ミュージカル「カムフロムアウェイ」
2024年4月27日(土)くもりのち晴
12時から久留米シティプラザグランドホールで「カムフロムアウェイ」を見た。実話をベースにしたミュージカルで、出演者12人で100人以上の人物を演じるという意欲作。公式サイトのあらすじは以下のとおり。
「2001年9月11日、ニューヨークで同時多発テロ事件の発生。アメリカの領空が急遽閉鎖された。目的地を失った38機の飛行機と7,000人の乗客・乗員たち。行き場のない38機の飛行機は、カナダのニューファンドランド島のガンダー国際空港に降り立つ。 カナダの小さな町。わずか1万人の人口は一夜にして約2倍となった。人種も出身も様々な人々はこの地でどんな5日間を過ごし、飛びたつのか―」
役者が12人だけなので、各々がガンダーの街の人たち、いろんな出自の飛行機の乗客、飛行機会社の人間、動物愛護組合の人間などを演じていくのだけれども、練られた脚本と演出のおかげで、見ている側が何がどうなっているかを見失うことはない。(演者はものすごく大変だと思う。)
隣の席のおじさんは途中からずっと泣いていた。人間の善性を信じたくなるような作品なのでそれも納得。
ガンダーの街の人たちは、突然行き場をなくした乗客たちに不便がないようにありったけの物資を集めて待っていたが、乗客たちが一番必要としたのは電話(つまりは人との繋がり)だったというくだりや、消防士の息子と連絡が取れない母親を励まし続ける避難所のリーダー、航空会社発の女性機長になるために努力を重ねたのに、自分の愛する飛行機を爆弾にされたと嘆く機長と、印象的なシーンが目白押しだった。言葉の通じない人たちを落ち着かせるために、彼らが持っていた聖書のフィリピの信徒への手紙第4章6節を指差して意思の疎通を図るシーンを見て、これが日本で起きたとして、なにか代わりにできるようなものがあるだろうかと考えてしまった。見た目だけで警戒され差別的な扱いを受ける中東系のキャラクターが、声を荒げて抗議するようなところがないのは気になったけれども(騒ぎ立てるとかえって悪い立場に置かれると考えてのことかもしれないが)、ものすごく面白かった。
キャスト陣が、宇垣美里氏いうところのミュージカルアベンジャーズ的な豪華メンツであることも手伝って、100分間とは思えない充実した観劇体験となった。座組が豪華すぎるせいか、大きな劇場でばかりやっているけれども、再演があるのならガラッとキャスティングを変えて、狭めの箱でやっているところも見てみたい。なかなか日本では興行として成り立たないのかもしれないけれども。

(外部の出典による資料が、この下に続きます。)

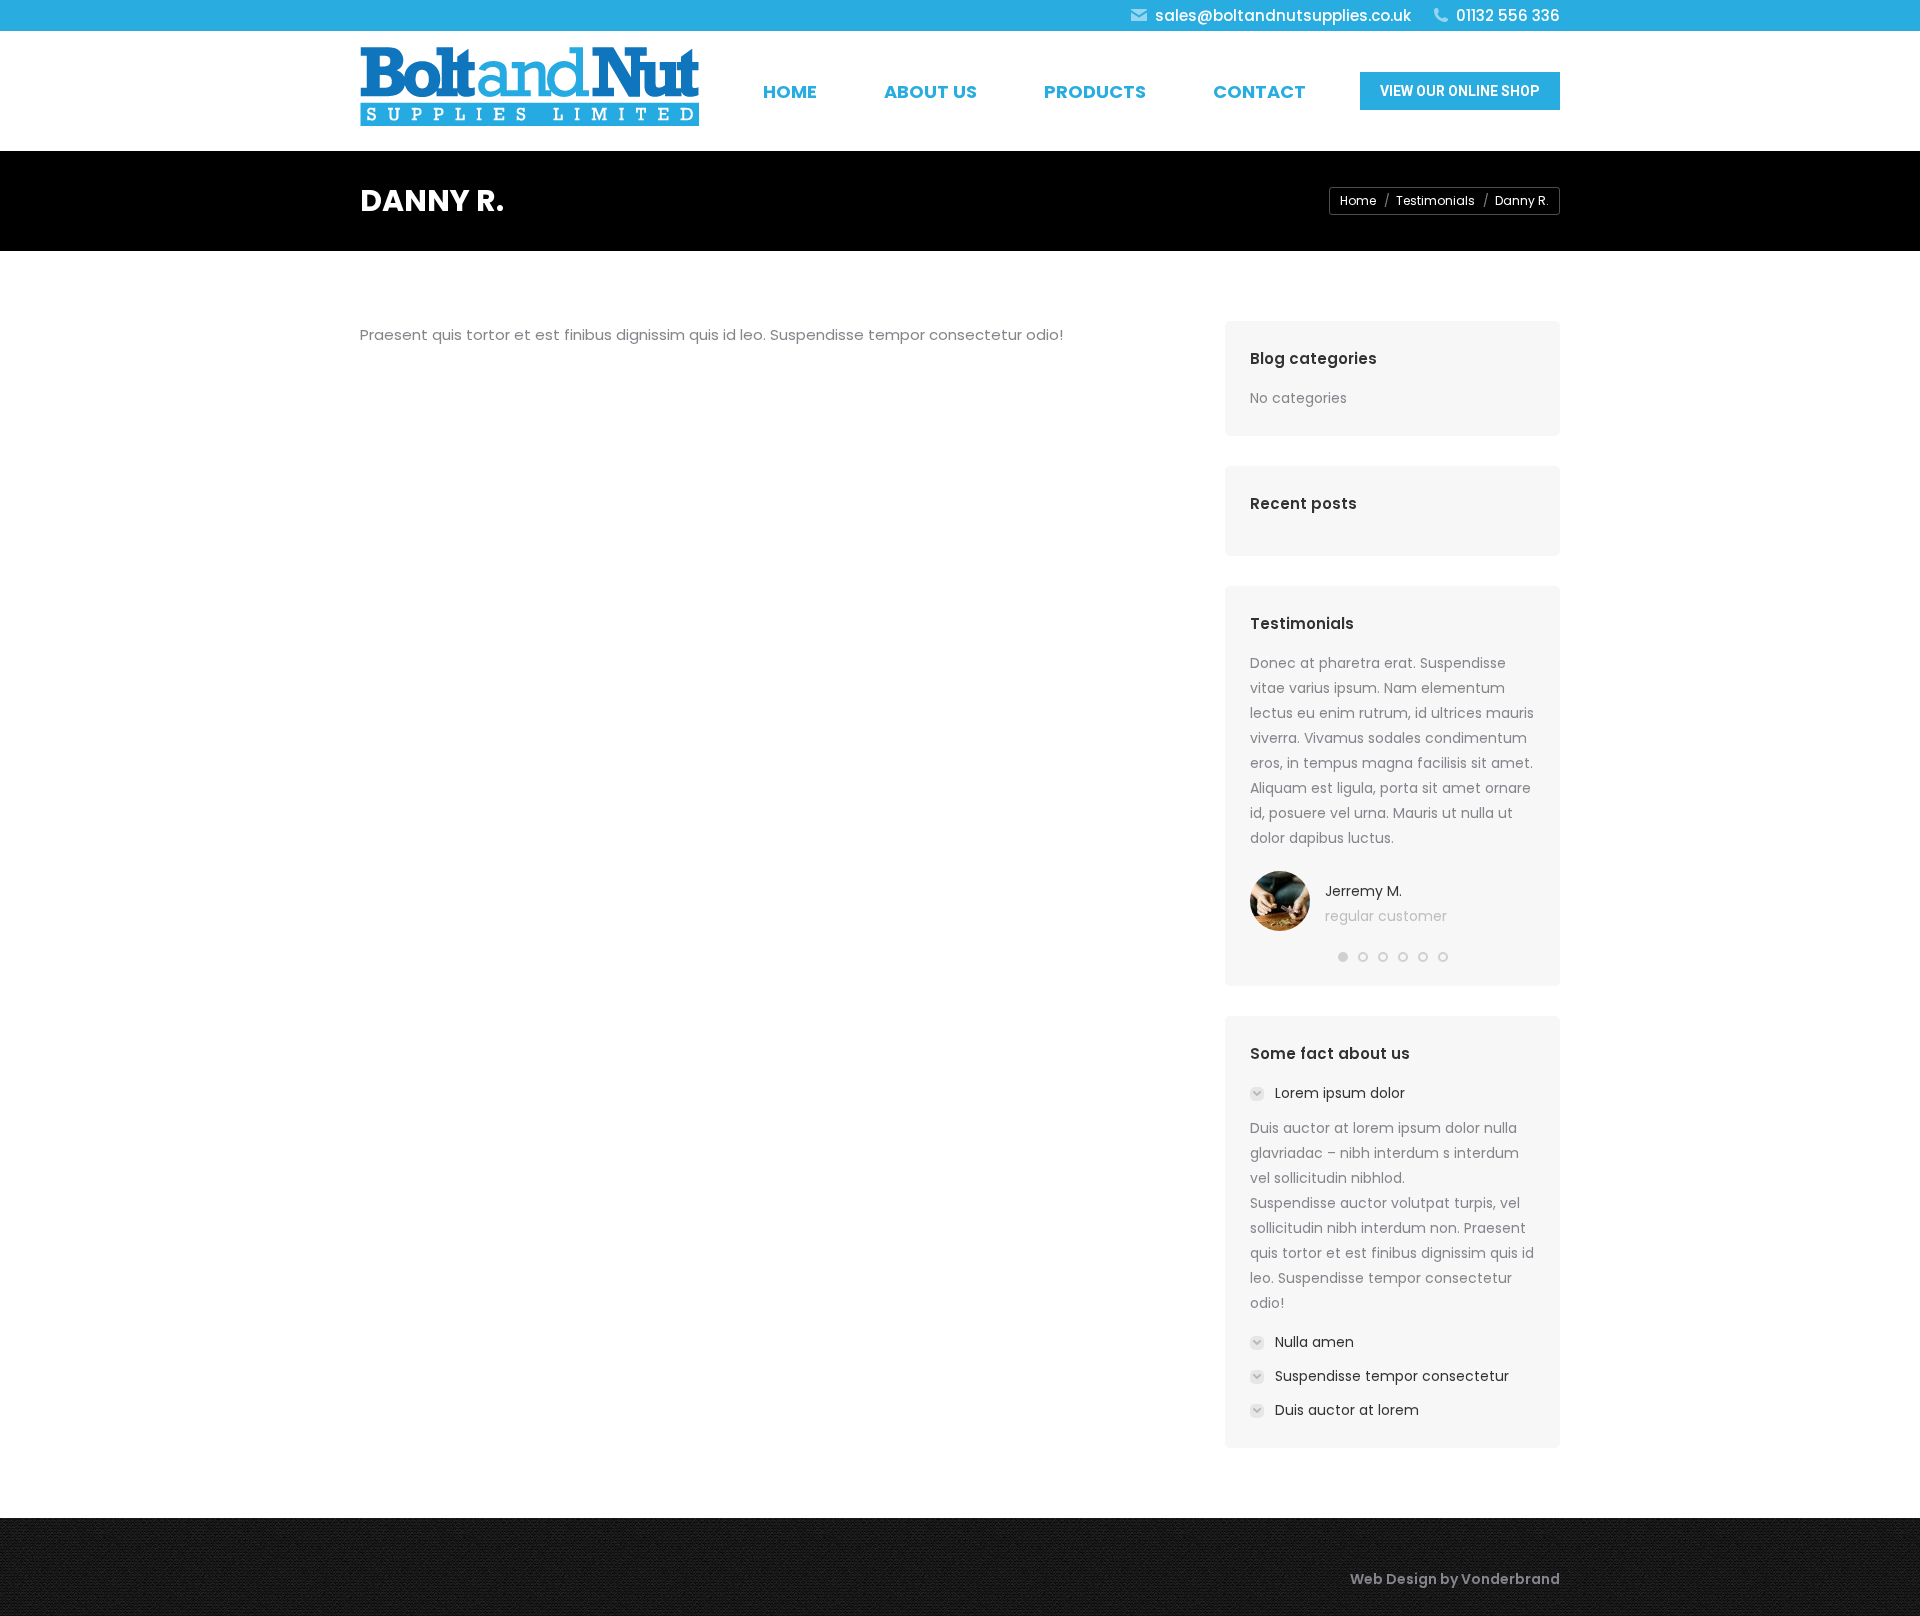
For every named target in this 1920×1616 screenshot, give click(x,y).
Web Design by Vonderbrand (1455, 1579)
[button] (1343, 957)
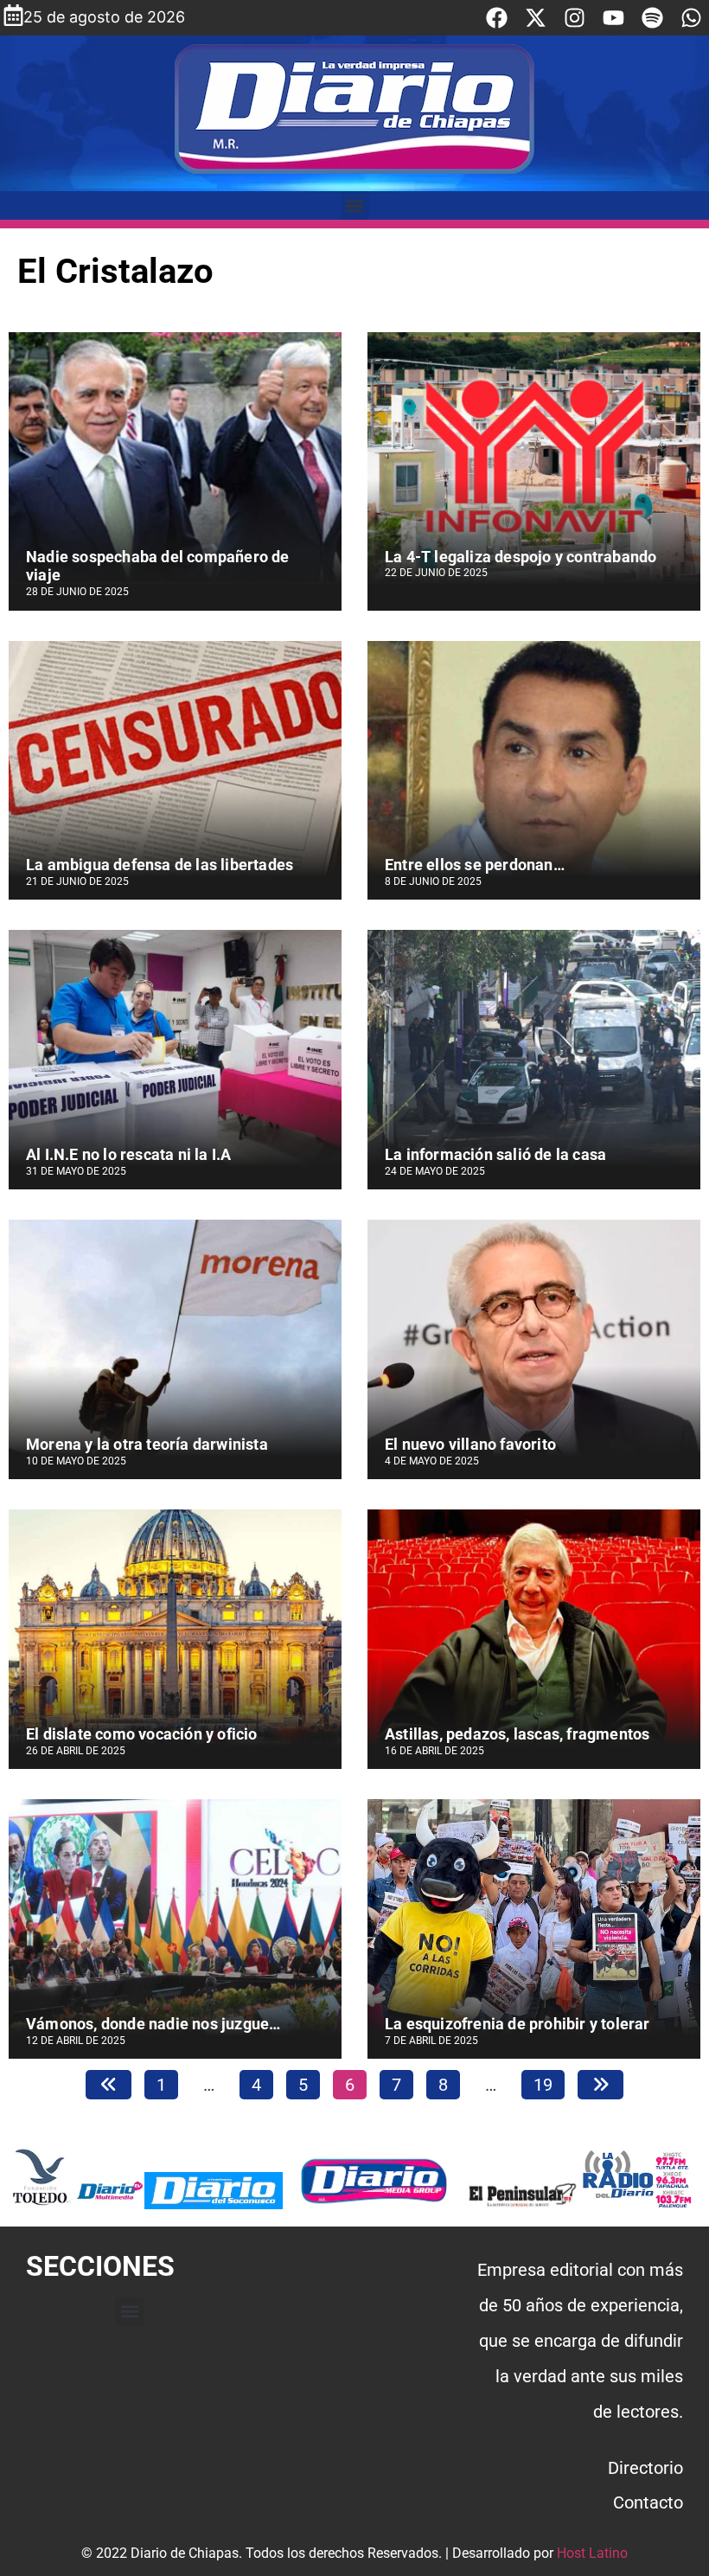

終演後も作品の余韻がすごかったので、グッズを買うかひとしきり悩んでウロウロした後、暑かったのでホール裏の商店街にあるお店でソフトクリームを食べていたら、向こうからでかい男2人が歩いてきて、よく見なくてもさっき舞台上にいた加藤和樹と吉原光夫だった。悪いとは思いつつそちらをじっと見てしまった。たぶんマチネの前にラーメンを食べに行くんだろうな……などと考えていたら追っかけてきた女性たちがスマホを構えていて、それはちょっとダメなのではと思った。
すごく良かったのでソワレも見て帰ろうかなんて思ったけれども、体がけっこうしんどかったので大人しく帰路へ。途中でご飯を買って、家についてから食べた。カムフロムアウェイの番宣ラジオや関連ドキュメンタリーを見ていたらあっという間に時間が過ぎた。風呂に入って寝た。